• _RECORDED DATA_
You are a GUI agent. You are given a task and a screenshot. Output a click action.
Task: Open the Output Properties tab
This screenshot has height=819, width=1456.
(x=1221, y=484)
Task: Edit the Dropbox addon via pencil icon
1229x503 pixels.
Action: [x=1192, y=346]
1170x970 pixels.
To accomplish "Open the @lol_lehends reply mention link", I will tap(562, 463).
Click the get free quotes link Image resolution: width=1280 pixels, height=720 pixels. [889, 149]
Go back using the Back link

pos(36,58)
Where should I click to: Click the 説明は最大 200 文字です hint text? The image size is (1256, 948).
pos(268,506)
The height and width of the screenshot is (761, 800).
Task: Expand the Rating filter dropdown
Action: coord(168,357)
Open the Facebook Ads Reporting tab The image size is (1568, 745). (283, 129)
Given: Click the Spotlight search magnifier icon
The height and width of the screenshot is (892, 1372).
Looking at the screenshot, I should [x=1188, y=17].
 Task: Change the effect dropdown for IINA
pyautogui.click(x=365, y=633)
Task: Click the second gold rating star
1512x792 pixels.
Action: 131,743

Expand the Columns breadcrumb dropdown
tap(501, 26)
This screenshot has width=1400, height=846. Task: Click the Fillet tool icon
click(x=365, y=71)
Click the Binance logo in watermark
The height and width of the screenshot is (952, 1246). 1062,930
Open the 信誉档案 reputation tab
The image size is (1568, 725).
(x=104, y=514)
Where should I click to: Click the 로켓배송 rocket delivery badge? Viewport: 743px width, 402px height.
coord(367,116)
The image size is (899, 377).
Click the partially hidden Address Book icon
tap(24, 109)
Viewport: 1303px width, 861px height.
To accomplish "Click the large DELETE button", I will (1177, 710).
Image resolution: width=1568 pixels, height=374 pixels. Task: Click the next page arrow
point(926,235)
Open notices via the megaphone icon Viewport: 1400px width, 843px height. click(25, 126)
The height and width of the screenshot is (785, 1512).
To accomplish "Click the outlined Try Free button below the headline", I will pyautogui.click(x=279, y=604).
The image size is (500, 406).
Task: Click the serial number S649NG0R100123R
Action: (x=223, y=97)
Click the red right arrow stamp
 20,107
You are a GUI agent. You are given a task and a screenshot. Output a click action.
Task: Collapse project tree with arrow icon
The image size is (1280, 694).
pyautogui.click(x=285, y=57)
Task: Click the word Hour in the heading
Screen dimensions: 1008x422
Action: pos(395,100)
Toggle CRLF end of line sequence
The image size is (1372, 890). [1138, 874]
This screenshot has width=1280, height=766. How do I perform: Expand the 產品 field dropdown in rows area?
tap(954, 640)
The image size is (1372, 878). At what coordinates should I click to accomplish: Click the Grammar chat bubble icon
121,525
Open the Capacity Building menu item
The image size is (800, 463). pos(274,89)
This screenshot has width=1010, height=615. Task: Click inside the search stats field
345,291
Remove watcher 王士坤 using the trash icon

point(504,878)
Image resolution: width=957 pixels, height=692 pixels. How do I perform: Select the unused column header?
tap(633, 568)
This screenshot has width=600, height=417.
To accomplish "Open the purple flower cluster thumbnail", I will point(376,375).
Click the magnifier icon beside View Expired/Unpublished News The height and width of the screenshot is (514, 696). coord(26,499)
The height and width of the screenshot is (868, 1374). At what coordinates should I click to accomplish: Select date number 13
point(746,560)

• _WHAT YOU ARE ASKED TO DO_
Present the items above as a numbered list. Start at the first line and continue through the line containing "Action: (x=223, y=97)", leaving out any blank lines.

• _ANSWER TO THE PROBLEM_
1. You are a GUI agent. You are given a task and a screenshot. Output a click action.
2. Task: Open the Output Properties tab
3. This screenshot has height=819, width=1456.
4. (x=1221, y=484)
5. Task: Edit the Dropbox addon via pencil icon
6. 1229x503 pixels.
7. Action: [x=1192, y=346]
8. 1170x970 pixels.
9. To accomplish "Open the @lol_lehends reply mention link", I will tap(562, 463).
10. Click the get free quotes link Image resolution: width=1280 pixels, height=720 pixels. [889, 149]
11. Go back using the Back link
12. pos(36,58)
13. Where should I click to: Click the 説明は最大 200 文字です hint text? The image size is (1256, 948).
14. pos(268,506)
15. The height and width of the screenshot is (761, 800).
16. Task: Expand the Rating filter dropdown
17. Action: coord(168,357)
18. Open the Facebook Ads Reporting tab The image size is (1568, 745). (283, 129)
19. Given: Click the Spotlight search magnifier icon
20. The height and width of the screenshot is (892, 1372).
21. Looking at the screenshot, I should [x=1188, y=17].
22.  Task: Change the effect dropdown for IINA
23. pyautogui.click(x=365, y=633)
24. Task: Click the second gold rating star
25. 1512x792 pixels.
26. Action: 131,743
27. Expand the Columns breadcrumb dropdown
28. tap(501, 26)
29. This screenshot has width=1400, height=846. Task: Click the Fillet tool icon
30. click(x=365, y=71)
31. Click the Binance logo in watermark
32. The height and width of the screenshot is (952, 1246). 1062,930
33. Open the 信誉档案 reputation tab
34. The image size is (1568, 725).
35. (x=104, y=514)
36. Where should I click to: Click the 로켓배송 rocket delivery badge? Viewport: 743px width, 402px height.
37. coord(367,116)
38. The image size is (899, 377).
39. Click the partially hidden Address Book icon
40. tap(24, 109)
41. Viewport: 1303px width, 861px height.
42. To accomplish "Click the large DELETE button", I will (1177, 710).
43. Image resolution: width=1568 pixels, height=374 pixels. Task: Click the next page arrow
44. point(926,235)
45. Open notices via the megaphone icon Viewport: 1400px width, 843px height. click(25, 126)
46. The height and width of the screenshot is (785, 1512).
47. To accomplish "Click the outlined Try Free button below the headline", I will pyautogui.click(x=279, y=604).
48. The image size is (500, 406).
49. Task: Click the serial number S649NG0R100123R
50. Action: (x=223, y=97)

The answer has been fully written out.